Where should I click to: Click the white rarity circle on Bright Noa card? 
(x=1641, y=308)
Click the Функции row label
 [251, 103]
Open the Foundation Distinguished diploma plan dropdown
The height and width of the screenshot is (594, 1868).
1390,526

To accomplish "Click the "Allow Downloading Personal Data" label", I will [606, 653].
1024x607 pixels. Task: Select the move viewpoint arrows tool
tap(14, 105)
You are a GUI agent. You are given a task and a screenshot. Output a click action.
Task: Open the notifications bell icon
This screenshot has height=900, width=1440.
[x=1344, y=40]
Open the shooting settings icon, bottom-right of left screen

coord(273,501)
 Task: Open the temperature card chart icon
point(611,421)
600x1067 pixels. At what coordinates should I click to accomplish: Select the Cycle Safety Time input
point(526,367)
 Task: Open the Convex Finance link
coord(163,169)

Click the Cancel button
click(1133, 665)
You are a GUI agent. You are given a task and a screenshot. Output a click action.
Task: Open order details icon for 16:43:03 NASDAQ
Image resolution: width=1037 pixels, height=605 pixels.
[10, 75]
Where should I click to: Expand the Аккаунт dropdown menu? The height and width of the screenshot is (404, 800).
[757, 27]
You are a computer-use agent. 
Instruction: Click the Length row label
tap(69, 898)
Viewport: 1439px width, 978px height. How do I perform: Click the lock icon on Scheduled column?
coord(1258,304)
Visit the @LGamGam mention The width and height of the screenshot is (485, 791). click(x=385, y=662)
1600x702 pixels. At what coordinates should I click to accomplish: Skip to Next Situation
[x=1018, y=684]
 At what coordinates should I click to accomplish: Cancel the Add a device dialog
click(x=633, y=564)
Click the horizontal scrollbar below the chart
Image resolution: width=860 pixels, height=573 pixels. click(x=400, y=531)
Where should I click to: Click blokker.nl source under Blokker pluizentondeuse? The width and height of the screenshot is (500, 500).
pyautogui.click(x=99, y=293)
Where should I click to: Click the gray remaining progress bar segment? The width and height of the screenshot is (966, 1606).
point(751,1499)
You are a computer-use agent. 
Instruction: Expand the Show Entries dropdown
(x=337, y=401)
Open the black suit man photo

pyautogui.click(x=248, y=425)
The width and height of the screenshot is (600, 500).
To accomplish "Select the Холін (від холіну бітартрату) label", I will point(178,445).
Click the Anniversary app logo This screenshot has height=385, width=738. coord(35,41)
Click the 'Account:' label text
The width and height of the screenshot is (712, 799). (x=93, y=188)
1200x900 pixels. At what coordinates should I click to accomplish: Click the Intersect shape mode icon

Exercise requirements: Return all of the material above exactly as it stands.

The completed task:
Where should I click to: Click the white rarity circle on Bright Noa card? 
(x=1641, y=308)
Click the Функции row label
 [251, 103]
Open the Foundation Distinguished diploma plan dropdown
The height and width of the screenshot is (594, 1868).
1390,526

To accomplish "Click the "Allow Downloading Personal Data" label", I will [606, 653].
1024x607 pixels. Task: Select the move viewpoint arrows tool
tap(14, 105)
You are a GUI agent. You are given a task and a screenshot. Output a click action.
Task: Open the notifications bell icon
This screenshot has height=900, width=1440.
[x=1344, y=40]
Open the shooting settings icon, bottom-right of left screen

coord(273,501)
 Task: Open the temperature card chart icon
point(611,421)
600x1067 pixels. At what coordinates should I click to accomplish: Select the Cycle Safety Time input
point(526,367)
 Task: Open the Convex Finance link
coord(163,169)

Click the Cancel button
click(1133, 665)
You are a GUI agent. You are given a task and a screenshot. Output a click action.
Task: Open order details icon for 16:43:03 NASDAQ
Image resolution: width=1037 pixels, height=605 pixels.
[10, 75]
Where should I click to: Expand the Аккаунт dropdown menu? The height and width of the screenshot is (404, 800).
[757, 27]
You are a computer-use agent. 
Instruction: Click the Length row label
tap(69, 898)
Viewport: 1439px width, 978px height. How do I perform: Click the lock icon on Scheduled column?
coord(1258,304)
Visit the @LGamGam mention The width and height of the screenshot is (485, 791). click(x=385, y=662)
1600x702 pixels. At what coordinates should I click to accomplish: Skip to Next Situation
[x=1018, y=684]
 At what coordinates should I click to accomplish: Cancel the Add a device dialog
click(x=633, y=564)
Click the horizontal scrollbar below the chart
Image resolution: width=860 pixels, height=573 pixels. click(x=400, y=531)
Where should I click to: Click blokker.nl source under Blokker pluizentondeuse? The width and height of the screenshot is (500, 500).
pyautogui.click(x=99, y=293)
Where should I click to: Click the gray remaining progress bar segment? The width and height of the screenshot is (966, 1606).
point(751,1499)
You are a computer-use agent. 
Instruction: Expand the Show Entries dropdown
(x=337, y=401)
Open the black suit man photo

pyautogui.click(x=248, y=425)
The width and height of the screenshot is (600, 500).
To accomplish "Select the Холін (від холіну бітартрату) label", I will point(178,445).
Click the Anniversary app logo This screenshot has height=385, width=738. coord(35,41)
Click the 'Account:' label text
The width and height of the screenshot is (712, 799). (x=93, y=188)
1200x900 pixels. At what coordinates should I click to accomplish: Click the Intersect shape mode icon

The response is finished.